# Task input
[Start of Attachment]
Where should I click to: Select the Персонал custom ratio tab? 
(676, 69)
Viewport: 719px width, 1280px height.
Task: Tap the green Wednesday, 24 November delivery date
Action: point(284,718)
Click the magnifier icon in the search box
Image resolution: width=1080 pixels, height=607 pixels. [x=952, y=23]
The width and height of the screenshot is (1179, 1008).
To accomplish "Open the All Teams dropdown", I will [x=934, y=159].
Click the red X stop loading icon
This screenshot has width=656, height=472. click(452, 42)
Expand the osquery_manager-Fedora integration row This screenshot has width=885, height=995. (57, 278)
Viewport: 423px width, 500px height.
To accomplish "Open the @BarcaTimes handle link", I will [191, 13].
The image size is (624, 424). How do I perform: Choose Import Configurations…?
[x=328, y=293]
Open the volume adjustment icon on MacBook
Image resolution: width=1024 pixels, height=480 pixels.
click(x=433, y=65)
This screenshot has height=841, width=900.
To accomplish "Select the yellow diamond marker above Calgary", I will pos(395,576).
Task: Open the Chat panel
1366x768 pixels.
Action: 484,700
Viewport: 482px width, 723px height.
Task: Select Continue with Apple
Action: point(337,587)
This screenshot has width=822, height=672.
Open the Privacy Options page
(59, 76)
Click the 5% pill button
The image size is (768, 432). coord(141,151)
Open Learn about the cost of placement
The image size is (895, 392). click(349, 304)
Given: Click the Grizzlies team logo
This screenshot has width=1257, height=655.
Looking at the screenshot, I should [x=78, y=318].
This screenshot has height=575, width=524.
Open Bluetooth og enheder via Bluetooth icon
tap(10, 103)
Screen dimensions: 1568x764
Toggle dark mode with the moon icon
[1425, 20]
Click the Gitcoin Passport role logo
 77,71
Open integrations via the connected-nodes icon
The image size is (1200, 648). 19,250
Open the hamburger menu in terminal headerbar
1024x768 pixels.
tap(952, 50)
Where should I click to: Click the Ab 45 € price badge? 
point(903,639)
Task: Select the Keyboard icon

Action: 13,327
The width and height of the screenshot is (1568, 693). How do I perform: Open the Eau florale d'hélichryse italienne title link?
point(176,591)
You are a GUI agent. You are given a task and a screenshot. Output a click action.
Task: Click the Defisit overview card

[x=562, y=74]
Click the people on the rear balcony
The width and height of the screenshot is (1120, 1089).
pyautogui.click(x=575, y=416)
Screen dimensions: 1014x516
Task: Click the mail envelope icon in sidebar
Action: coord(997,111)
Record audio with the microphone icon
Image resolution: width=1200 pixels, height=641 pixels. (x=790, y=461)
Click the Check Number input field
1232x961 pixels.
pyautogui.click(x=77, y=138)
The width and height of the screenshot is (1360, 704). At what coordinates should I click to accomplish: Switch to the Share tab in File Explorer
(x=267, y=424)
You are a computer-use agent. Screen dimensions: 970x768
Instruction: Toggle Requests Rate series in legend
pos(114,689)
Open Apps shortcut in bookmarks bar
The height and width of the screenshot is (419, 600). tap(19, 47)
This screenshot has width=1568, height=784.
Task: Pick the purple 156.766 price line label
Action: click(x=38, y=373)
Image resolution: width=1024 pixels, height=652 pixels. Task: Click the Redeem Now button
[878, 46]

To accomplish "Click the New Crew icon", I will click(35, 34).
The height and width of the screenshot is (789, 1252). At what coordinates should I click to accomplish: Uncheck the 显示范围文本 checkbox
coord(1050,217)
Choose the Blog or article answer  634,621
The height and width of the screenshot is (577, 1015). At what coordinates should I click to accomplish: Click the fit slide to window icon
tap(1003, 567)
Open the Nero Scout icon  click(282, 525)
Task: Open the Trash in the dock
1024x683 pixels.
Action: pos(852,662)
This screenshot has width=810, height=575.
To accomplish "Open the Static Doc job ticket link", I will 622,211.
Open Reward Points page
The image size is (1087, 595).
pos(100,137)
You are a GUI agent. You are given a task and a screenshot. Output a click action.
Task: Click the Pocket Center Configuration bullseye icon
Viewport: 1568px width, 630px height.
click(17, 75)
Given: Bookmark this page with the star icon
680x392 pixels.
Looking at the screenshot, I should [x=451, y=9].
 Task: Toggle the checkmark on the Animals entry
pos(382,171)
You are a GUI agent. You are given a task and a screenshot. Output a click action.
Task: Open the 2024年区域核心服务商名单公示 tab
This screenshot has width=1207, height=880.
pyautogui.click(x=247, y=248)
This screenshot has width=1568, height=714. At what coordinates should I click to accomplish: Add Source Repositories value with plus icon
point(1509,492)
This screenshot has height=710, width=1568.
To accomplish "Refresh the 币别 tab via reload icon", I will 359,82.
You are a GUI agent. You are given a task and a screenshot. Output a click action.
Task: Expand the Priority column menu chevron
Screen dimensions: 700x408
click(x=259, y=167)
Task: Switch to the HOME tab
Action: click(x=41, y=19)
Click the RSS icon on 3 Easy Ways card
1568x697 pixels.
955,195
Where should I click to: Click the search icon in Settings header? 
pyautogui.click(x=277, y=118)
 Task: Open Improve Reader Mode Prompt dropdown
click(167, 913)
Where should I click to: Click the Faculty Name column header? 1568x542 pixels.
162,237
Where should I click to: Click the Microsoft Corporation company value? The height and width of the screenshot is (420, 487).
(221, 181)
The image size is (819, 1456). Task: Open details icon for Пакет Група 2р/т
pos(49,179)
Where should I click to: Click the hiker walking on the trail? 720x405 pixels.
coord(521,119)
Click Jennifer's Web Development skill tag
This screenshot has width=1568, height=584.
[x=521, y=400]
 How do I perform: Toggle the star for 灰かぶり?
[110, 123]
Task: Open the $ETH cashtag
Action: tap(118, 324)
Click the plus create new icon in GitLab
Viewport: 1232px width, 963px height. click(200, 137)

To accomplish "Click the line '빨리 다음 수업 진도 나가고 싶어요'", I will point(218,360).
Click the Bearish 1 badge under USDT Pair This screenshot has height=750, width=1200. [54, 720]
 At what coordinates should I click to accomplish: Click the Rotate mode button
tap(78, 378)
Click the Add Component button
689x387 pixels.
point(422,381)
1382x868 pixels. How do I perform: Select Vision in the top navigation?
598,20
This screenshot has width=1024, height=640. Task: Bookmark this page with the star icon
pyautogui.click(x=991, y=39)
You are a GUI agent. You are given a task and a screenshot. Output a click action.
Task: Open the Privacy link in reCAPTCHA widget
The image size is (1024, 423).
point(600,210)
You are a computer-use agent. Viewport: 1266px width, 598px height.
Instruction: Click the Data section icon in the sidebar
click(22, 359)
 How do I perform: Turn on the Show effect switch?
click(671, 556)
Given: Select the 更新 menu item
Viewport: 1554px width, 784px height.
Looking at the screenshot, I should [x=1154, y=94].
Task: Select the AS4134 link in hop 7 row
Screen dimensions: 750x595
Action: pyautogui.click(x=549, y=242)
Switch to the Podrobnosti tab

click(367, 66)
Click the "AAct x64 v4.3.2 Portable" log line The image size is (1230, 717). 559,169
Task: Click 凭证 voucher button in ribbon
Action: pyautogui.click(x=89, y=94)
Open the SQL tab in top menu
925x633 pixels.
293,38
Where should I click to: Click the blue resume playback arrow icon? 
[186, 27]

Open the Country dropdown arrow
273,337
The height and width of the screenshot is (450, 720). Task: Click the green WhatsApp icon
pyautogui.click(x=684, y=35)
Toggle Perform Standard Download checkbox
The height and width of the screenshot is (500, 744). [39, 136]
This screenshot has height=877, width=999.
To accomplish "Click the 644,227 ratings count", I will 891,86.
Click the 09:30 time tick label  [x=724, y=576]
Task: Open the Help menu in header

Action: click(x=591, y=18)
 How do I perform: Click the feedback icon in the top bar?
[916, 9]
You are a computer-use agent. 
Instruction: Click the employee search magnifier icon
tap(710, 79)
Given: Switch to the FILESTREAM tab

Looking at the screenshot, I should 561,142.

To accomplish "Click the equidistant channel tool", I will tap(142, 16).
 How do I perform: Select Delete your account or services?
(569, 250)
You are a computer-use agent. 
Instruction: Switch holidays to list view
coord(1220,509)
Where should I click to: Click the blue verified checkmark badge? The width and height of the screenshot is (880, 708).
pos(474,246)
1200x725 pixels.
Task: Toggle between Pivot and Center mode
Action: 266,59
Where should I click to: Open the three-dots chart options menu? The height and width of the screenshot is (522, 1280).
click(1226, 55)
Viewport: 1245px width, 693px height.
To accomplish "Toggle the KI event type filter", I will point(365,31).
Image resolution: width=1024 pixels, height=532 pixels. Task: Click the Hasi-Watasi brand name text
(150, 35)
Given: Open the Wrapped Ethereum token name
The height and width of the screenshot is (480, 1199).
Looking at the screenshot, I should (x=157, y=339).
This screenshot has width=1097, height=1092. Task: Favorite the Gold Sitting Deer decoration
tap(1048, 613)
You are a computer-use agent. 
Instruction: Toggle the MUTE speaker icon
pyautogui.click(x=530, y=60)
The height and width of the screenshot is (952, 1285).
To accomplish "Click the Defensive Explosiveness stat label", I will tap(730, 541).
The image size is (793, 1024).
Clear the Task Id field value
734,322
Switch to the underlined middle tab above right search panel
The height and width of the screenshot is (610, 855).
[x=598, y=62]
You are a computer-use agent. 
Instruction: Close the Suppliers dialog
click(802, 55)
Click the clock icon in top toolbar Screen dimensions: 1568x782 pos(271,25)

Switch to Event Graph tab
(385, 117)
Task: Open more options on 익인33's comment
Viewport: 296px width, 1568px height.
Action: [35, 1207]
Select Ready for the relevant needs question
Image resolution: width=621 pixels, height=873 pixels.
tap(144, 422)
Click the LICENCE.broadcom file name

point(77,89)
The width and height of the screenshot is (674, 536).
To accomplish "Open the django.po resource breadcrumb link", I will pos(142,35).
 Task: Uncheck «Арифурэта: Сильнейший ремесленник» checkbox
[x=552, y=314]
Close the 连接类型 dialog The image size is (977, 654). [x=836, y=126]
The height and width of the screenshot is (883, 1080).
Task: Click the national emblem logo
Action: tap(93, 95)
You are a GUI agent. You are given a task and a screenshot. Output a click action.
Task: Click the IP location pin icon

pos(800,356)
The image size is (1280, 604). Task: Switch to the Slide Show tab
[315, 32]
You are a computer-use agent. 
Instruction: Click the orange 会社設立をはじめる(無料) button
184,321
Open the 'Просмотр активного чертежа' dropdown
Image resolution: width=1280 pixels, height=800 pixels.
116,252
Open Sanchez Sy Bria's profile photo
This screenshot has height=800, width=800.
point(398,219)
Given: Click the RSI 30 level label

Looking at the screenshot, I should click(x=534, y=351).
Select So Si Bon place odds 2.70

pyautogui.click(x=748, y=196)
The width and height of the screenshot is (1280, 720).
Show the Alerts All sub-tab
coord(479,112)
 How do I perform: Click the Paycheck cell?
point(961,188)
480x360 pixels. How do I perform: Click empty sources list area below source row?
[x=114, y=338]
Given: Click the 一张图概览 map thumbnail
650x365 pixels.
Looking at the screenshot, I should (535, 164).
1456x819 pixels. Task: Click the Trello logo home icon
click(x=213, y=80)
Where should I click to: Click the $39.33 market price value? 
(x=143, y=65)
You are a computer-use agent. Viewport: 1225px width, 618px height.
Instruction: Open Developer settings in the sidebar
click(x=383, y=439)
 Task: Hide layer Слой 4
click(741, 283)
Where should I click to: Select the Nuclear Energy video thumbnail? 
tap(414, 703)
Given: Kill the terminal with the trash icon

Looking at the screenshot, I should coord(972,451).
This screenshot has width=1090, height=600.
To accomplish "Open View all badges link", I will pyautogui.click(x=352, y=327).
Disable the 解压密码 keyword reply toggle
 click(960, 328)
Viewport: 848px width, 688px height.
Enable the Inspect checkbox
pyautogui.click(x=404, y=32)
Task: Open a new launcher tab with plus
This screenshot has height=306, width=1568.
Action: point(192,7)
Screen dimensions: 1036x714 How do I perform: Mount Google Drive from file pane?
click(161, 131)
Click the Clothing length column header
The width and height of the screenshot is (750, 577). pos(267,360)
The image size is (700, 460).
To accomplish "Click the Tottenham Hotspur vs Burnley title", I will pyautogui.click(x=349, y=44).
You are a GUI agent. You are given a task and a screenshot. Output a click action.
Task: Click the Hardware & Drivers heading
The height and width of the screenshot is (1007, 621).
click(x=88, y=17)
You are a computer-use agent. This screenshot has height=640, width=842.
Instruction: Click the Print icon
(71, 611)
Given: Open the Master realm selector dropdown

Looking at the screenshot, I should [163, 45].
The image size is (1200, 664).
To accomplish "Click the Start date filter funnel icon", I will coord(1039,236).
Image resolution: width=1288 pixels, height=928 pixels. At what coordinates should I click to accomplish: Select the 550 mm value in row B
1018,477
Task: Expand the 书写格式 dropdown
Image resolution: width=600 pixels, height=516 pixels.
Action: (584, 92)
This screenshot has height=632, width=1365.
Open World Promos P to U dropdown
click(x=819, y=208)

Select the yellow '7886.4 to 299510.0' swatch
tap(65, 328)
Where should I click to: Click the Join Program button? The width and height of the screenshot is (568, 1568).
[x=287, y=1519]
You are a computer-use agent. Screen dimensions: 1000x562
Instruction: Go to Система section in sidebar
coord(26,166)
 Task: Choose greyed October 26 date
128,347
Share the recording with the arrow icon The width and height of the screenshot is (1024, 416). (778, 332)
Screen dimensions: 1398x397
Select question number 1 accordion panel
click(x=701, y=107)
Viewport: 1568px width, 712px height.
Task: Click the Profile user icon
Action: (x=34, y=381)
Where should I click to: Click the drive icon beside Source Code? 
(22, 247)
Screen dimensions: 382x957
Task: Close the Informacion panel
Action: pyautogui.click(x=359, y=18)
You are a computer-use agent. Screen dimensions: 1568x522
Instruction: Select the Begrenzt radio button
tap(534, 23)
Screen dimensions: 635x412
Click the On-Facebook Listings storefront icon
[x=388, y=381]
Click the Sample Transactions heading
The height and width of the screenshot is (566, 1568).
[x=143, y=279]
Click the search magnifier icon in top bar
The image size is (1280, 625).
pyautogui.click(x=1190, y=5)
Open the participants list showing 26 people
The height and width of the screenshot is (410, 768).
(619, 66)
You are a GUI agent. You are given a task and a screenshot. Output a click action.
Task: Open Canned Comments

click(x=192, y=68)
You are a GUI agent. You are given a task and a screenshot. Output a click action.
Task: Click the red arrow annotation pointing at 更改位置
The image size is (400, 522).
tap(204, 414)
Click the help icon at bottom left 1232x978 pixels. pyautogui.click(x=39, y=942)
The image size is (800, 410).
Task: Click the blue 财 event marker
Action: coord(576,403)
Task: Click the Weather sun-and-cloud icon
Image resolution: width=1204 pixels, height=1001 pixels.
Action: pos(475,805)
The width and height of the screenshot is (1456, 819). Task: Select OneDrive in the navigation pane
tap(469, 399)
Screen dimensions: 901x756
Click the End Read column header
[End of Attachment]
# Task objective
Scan the material for the word "above". Return every line where it is found.

# Worked solution
To accomplish "Select the yellow diamond marker above Calgary", I will pos(395,576).
Switch to the underlined middle tab above right search panel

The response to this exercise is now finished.